Cost per person without wine: £42

AQUA KYOTO is a Japanese restaurant opened by a Chinese company, sharing its space with a Spanish restaurant – and it feels like something from brash and showy Los Angeles. Tucked up on the top floor of a building overlooking Soho with sleek tapas-themed Aqua Nueva and cocktail bar Aqua Spirit, it’s one third of an attempt by Hong Kong restaurateur – and former Credit Suisse lawyer – David Yeo to shake things up with some design-heavy glitz. And in a shallow sort of way, Aqua Kyoto is rather fun.

First you have to find it though, and it doesn’t help that the address says Regent Street but the entrance is on Argyll Street, halfway between Oxford Circus and Liberty. Nor does the fact that said entrance is a dark, anonymous lobby, empty save for a lift and a suave bloke to point you towards it. The lift whizzes you up to the top floor of what was once, for anybody who can remember such things, the Dickins & Jones department store. It spills you out into another shadowy reception area where an army of spectacularly-sculpted robo-babes (if they’re human, they don’t show it) will ask you whether you’re here for tapas, sushi or a cocktail, before leading you towards whichever you chose.

We decided on option “B”, sushi, but not before a stop-off at option “C”. The Aqua Spirit bar is smart and dark (that’s a bit of a theme) and loud, with booths to one side lined with patterned silk rolls, and a grand, circular black cocktail bar in the middle. It was mobbed by flashy folk in suits and high heels when we visited.

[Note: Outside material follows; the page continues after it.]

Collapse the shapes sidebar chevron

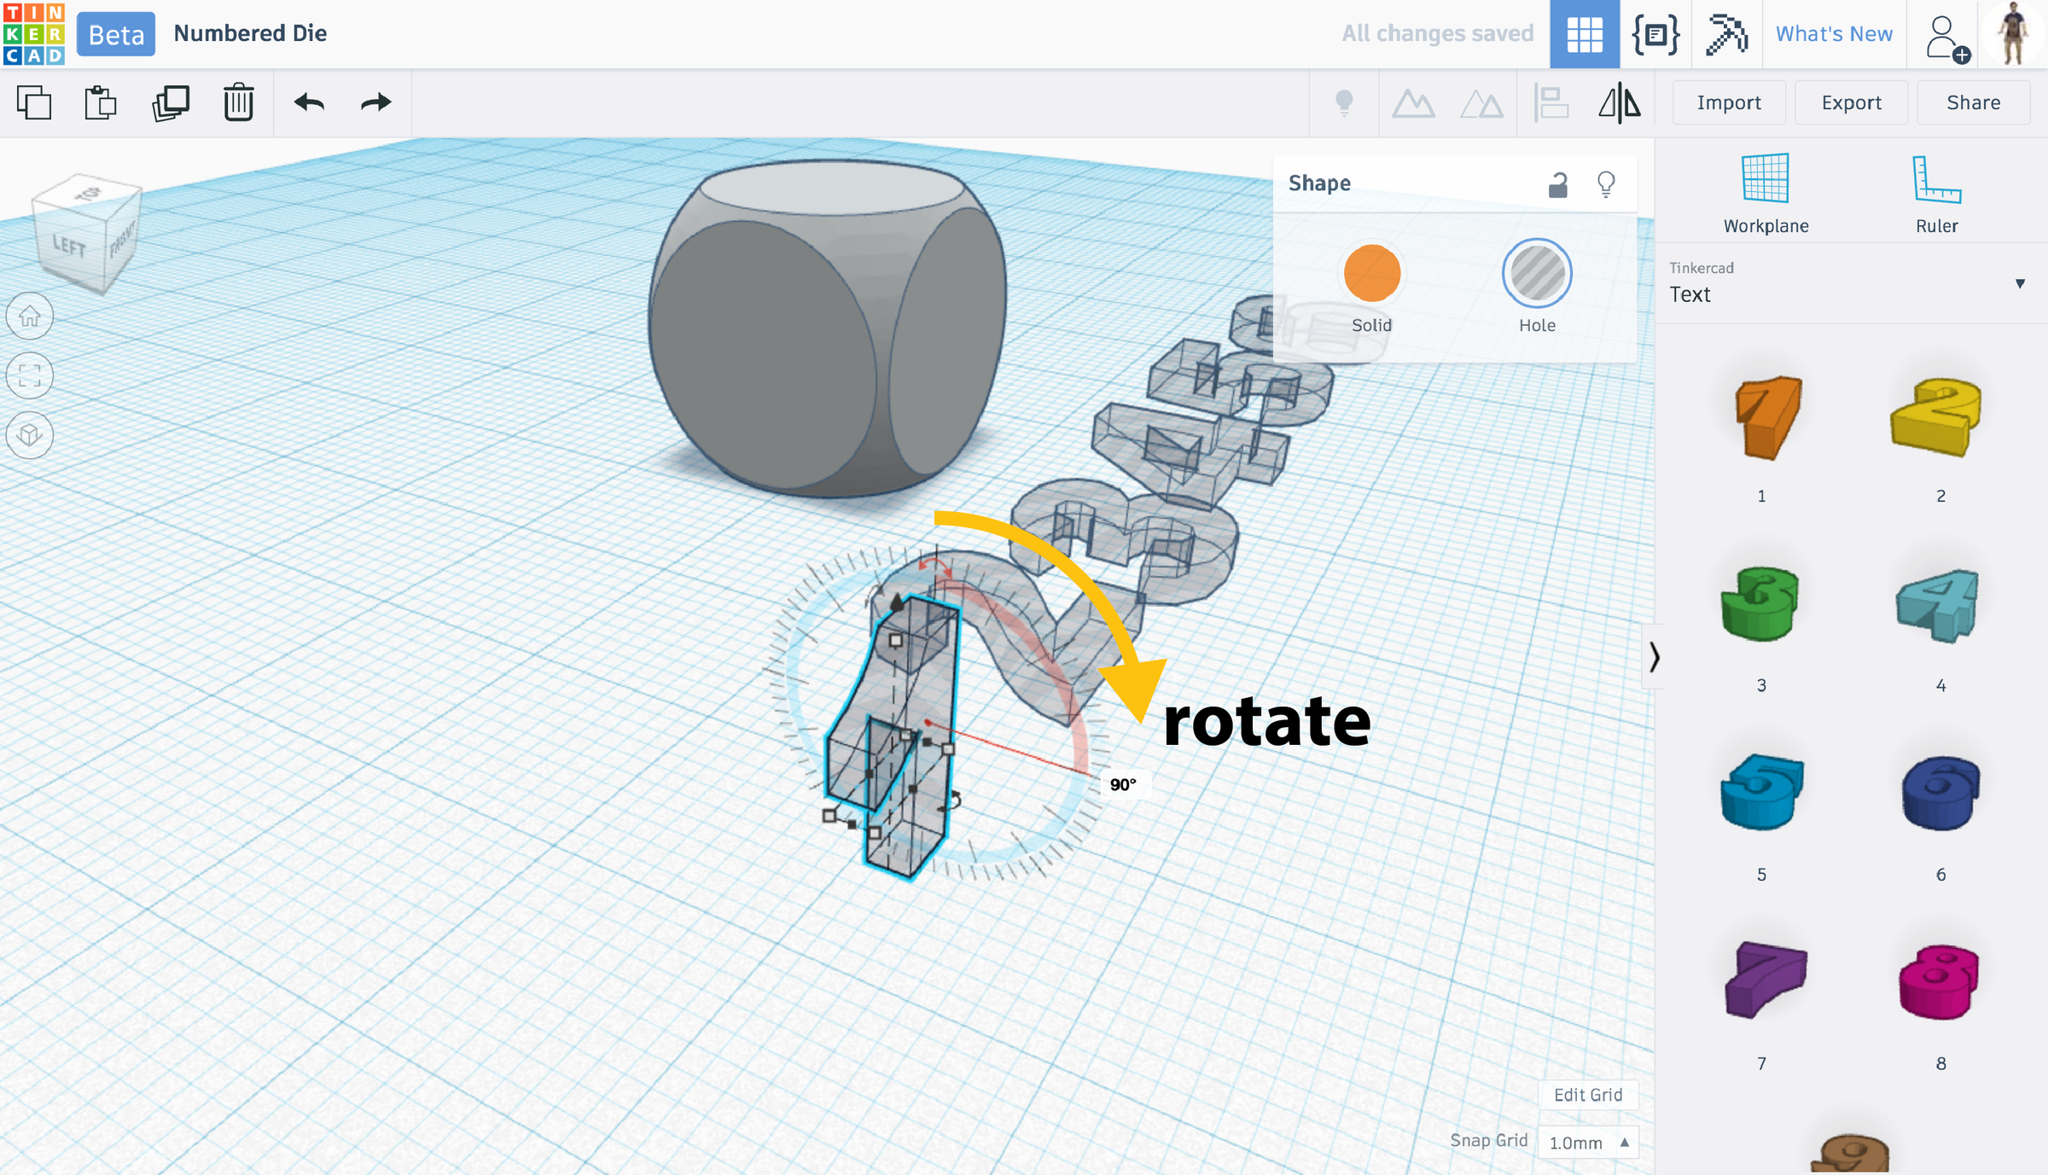[1654, 656]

The centrepiece of Aqua Kyoto is a sunken kitchen where the chefs slice and dice away beneath a huge, circular Japanese lantern that dangles above them dramatically. You can eat at the bar surrounding the kitchen if you want, or head to one of the moodily-lit tables that fan outwards between walls of black lacquer and luminescent red panels. There are some glass-walled private dining spaces too, and at the back the door opens onto an impressively large terrace. For the time being it’s the smokers who get to patronise the tables and chairs out here while enjoying the lit-up view over the West End, but this should be a peach of a spot come summer.

Back inside, the menu has many options, with sections including soups and salads, hot dishes large and small, noodles, charcoal grill, sushi, sashimi, tempura, rolls and mixed platters, and where to dive in can be a bit of a conundrum. We began with some thickly-cut salmon, tuna and yellow-tail sashimi which wasn’t the tastiest I’ve had, but king crab tempura following it was delicious. A prawn, scallop and mushroom soup, served in a little teapot, was smoky and aromatic, and fat tranches of charcoal-seared salmon served on a steaming hot stone slab were suitably theatrical. We followed that with juicy little strips of grilled beef topped with a sweet mustard sauce, before finishing with some tuna sushi rolls dressed with a wasabi sauce that stung and satisfied equally.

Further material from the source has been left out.